Still, there are some of us who have been unwavering in our commitments. We've made some promises to ourselves and, doggone it, 2016 is the year we're keeping them.
Such dedication by the lone individual also could be adopted by the larger organization. Maybe a company's executive leadership pledged with the New Year to be more inspiring to motivated and impassioned employees, devising more unique and stronger incentives, educational opportunities or evolutionary roles and promotions. Perhaps, listening to staff more to overcome systemic problems is tops for some. Being more nimble and less risk averse to launch new products could be a main goal for others.
A few stragglers, when looking at their fiduciary responsibilities, also finally may have accepted the fact that IT security needs must be at the forefront of priorities. Perhaps, like quite a few organizational leaders, they've taken some steps to address IT security requirements, but they really haven't embraced these with the gusto today's business environment requires.
Online crime trends that have now become the norm tell the tale. For example, one that has been growing for the last year or two – discussed more thoroughly in this edition's cover story – stems from the desire by less technologically savvy thieves to get a cut of what have become lucrative illegal activities online. Their various nefarious aims very handily underpin robust and profitable cybercrime-as-a-service business models for more knowledgeable, agile and experienced groups.
These and the endless number of other actions by cybercriminals are leading many IT security industry experts to predict that critical data won't just be stolen or exposed this year, but its integrity damaged as it is surreptitiously changed. IoT products and technologies will be compromised not only to thieve data, but also to penetrate physical structures.

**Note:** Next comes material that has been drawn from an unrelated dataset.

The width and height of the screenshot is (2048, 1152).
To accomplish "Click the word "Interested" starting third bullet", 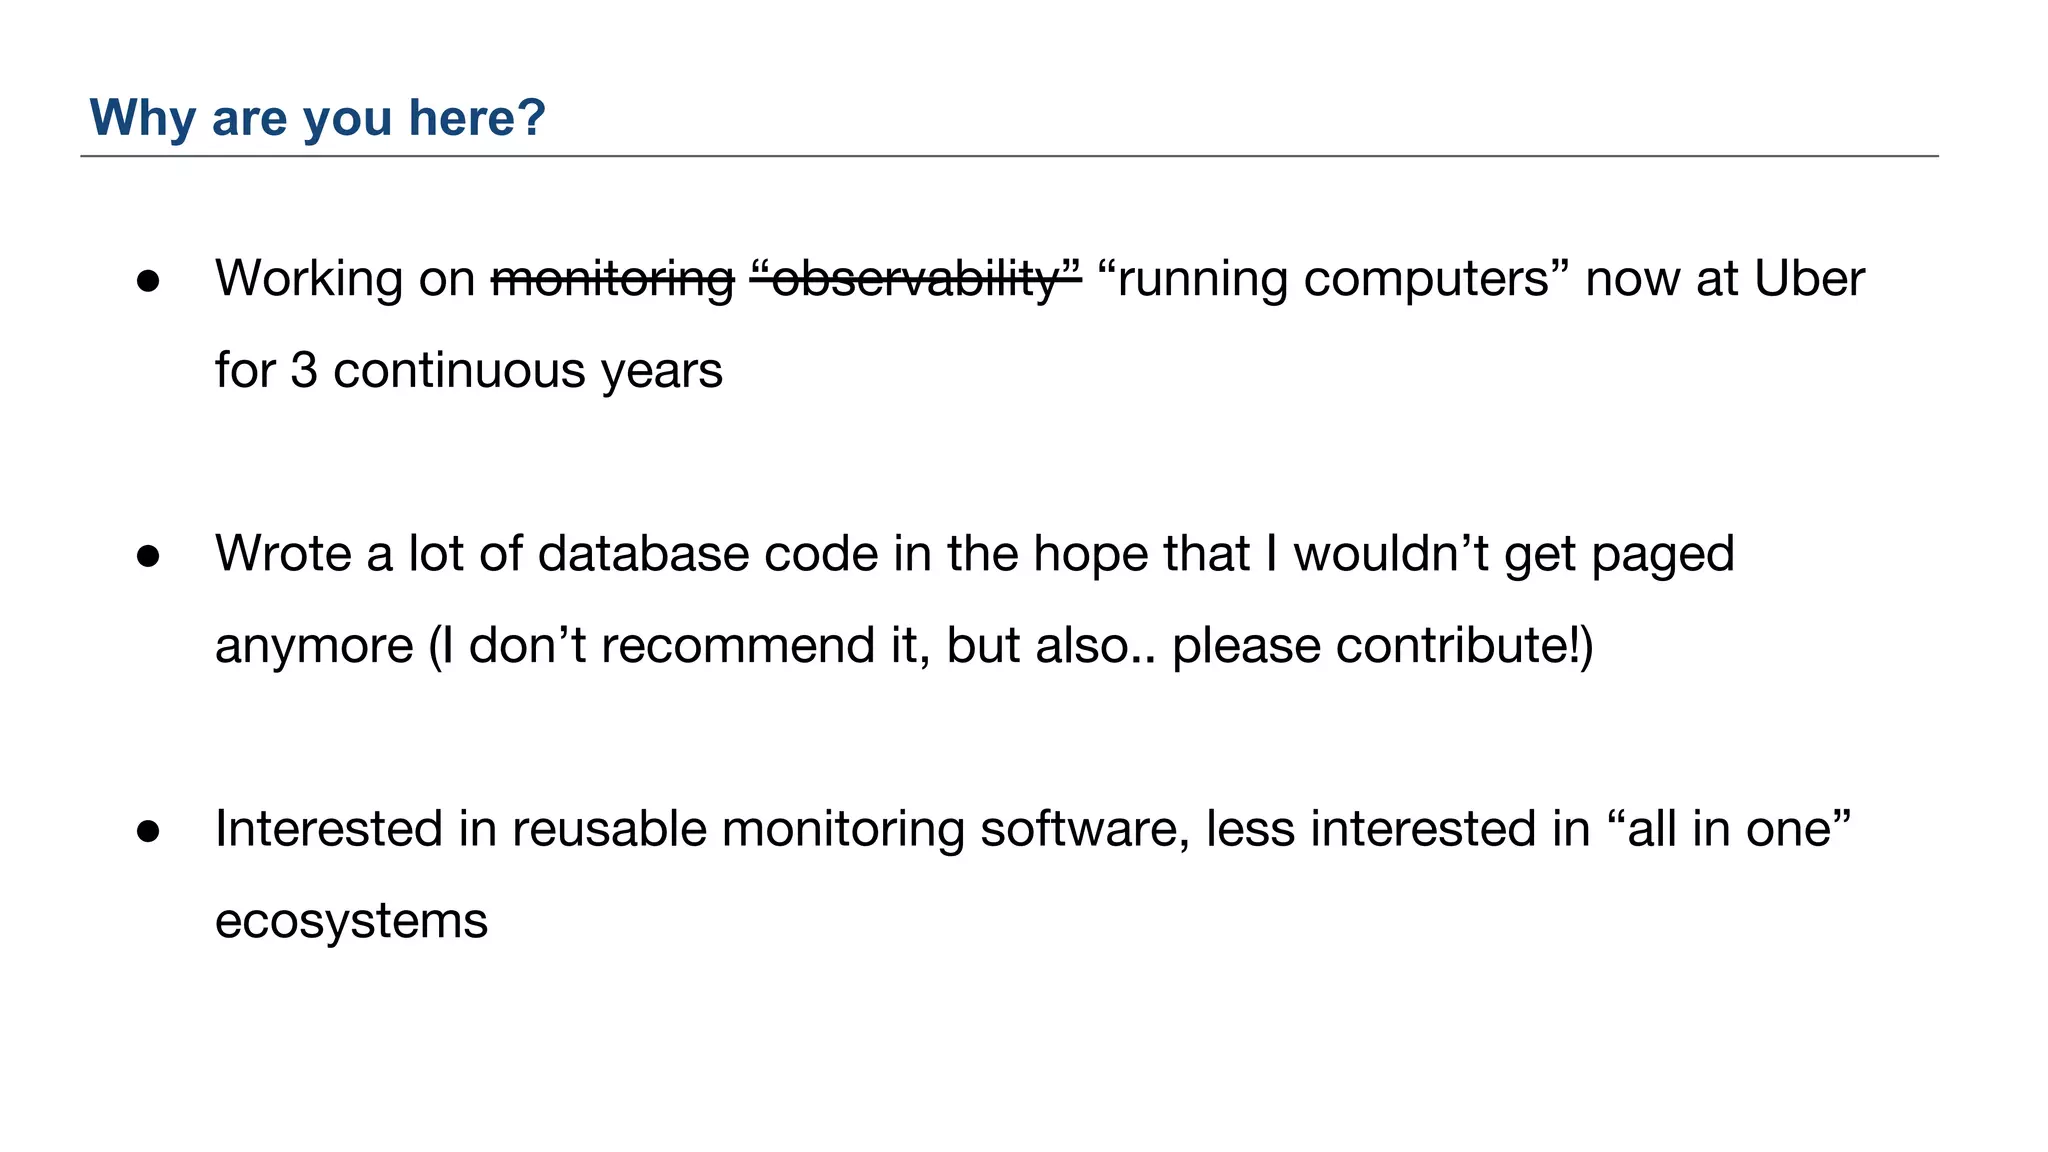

Ransomware incidents and DDoS attacks that result in extortion demands will rise. Phishing and other social engineering-based assaults will rule the days, making end-user education much more critical for all organizations.
Credit card fraud, data compromises, corporate extortion and more won't see marked improvements in IT security, say industry pundits. Despite this, however, organizational leaders must resolve to continue taking steps in the right direction, spearheading and updating security programs as part of their overall business plans. They should look to participate in the sharing of threat intelligence among their peers and government entities, develop business continuity strategies that keep networks running and web servers operating, establish policies that provide guidance in reaction to things like extortion demands or social engineering incidents, embrace technologies like encryption, develop basic educational programs for end-users, and so much more.
In short, the IT-security-related resolutions to which corporate executives should commit throughout 2016 are numerous. While Mark Twain once said we all typically “cast our reformation to the winds” too quickly after citing our list of goals for the New Year, 2016 shouldn't see us “cutting our ancient shortcomings considerably shorter” when it comes to IT security. None of us can afford to be that careless these days.